- EXERCISE
Copy every line of the records that includes the word "computer".

===== STUDY MATERIAL =====

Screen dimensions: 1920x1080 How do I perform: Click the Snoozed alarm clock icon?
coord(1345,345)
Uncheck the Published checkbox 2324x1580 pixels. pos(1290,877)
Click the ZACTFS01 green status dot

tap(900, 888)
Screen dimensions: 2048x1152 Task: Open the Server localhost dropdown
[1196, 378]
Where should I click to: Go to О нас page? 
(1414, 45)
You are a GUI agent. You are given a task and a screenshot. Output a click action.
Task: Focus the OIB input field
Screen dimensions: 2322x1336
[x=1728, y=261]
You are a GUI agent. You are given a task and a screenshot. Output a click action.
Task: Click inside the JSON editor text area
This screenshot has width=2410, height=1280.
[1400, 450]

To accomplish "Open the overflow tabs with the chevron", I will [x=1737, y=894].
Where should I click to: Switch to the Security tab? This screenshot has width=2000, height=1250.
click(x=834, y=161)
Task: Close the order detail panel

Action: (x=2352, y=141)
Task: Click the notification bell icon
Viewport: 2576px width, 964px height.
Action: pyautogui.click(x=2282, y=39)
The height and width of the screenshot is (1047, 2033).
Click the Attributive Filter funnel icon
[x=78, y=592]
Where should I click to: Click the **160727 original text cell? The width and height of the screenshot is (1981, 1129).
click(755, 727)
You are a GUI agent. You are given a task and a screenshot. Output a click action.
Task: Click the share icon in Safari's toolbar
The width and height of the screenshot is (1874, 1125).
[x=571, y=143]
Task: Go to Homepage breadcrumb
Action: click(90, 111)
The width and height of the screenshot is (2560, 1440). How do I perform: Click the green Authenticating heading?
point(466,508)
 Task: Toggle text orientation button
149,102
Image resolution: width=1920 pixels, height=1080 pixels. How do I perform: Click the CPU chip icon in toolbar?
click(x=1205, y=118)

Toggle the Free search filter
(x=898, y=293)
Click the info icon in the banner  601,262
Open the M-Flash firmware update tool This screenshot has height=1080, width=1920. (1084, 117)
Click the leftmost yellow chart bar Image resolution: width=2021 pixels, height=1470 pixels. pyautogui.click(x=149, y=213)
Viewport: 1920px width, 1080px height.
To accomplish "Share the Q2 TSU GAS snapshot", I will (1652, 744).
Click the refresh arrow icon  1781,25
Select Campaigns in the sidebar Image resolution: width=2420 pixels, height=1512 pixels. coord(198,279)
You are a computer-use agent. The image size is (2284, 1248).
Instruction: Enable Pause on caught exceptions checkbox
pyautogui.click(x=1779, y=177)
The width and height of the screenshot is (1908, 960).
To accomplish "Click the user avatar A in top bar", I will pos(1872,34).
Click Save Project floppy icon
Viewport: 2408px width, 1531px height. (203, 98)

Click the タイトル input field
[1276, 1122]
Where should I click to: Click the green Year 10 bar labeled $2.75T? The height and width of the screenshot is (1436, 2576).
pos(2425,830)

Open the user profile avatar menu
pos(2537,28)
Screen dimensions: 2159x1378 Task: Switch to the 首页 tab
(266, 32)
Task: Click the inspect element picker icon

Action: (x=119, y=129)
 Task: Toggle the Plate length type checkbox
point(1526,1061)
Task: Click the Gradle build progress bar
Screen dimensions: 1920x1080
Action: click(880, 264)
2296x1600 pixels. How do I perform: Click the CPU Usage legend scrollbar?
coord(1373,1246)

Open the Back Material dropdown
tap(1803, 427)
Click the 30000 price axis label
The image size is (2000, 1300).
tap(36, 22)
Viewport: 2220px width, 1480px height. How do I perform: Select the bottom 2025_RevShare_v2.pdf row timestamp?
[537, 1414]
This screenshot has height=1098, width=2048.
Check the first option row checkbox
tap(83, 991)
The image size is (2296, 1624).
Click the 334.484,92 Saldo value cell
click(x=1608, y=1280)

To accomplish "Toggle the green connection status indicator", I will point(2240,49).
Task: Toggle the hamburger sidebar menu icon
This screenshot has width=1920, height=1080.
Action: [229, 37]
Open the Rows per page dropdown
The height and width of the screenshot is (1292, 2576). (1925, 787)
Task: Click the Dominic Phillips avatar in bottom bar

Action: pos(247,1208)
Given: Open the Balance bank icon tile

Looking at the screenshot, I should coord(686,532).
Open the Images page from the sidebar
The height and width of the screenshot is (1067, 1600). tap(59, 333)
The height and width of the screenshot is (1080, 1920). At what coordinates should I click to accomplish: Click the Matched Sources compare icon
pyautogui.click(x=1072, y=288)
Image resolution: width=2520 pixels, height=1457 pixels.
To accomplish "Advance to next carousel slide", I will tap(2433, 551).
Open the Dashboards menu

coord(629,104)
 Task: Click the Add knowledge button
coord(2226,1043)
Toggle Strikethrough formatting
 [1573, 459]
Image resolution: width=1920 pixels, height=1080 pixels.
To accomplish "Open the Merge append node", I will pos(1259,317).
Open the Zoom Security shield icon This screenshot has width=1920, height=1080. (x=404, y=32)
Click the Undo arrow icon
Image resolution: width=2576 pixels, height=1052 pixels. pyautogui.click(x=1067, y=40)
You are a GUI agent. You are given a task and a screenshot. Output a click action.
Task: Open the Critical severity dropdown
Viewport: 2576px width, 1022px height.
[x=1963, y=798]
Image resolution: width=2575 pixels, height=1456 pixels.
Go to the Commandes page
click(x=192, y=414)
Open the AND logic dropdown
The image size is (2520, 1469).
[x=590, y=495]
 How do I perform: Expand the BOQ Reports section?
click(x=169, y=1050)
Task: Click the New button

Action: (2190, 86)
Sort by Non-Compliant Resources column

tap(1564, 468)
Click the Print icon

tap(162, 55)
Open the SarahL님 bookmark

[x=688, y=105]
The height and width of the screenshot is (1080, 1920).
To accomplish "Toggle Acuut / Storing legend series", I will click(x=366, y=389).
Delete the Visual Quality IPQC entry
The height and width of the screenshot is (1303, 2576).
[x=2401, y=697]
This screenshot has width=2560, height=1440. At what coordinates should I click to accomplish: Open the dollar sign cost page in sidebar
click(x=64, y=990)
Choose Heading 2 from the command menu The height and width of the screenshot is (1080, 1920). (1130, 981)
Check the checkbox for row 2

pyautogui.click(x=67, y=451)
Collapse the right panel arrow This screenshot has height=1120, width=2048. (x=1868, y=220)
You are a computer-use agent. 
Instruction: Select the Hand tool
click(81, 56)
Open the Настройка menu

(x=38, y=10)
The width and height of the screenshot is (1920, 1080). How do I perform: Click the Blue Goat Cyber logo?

=====

- OUTPUT BELOW
You are a computer-use agent. The image size is (2284, 1248).
You are a computer-use agent. 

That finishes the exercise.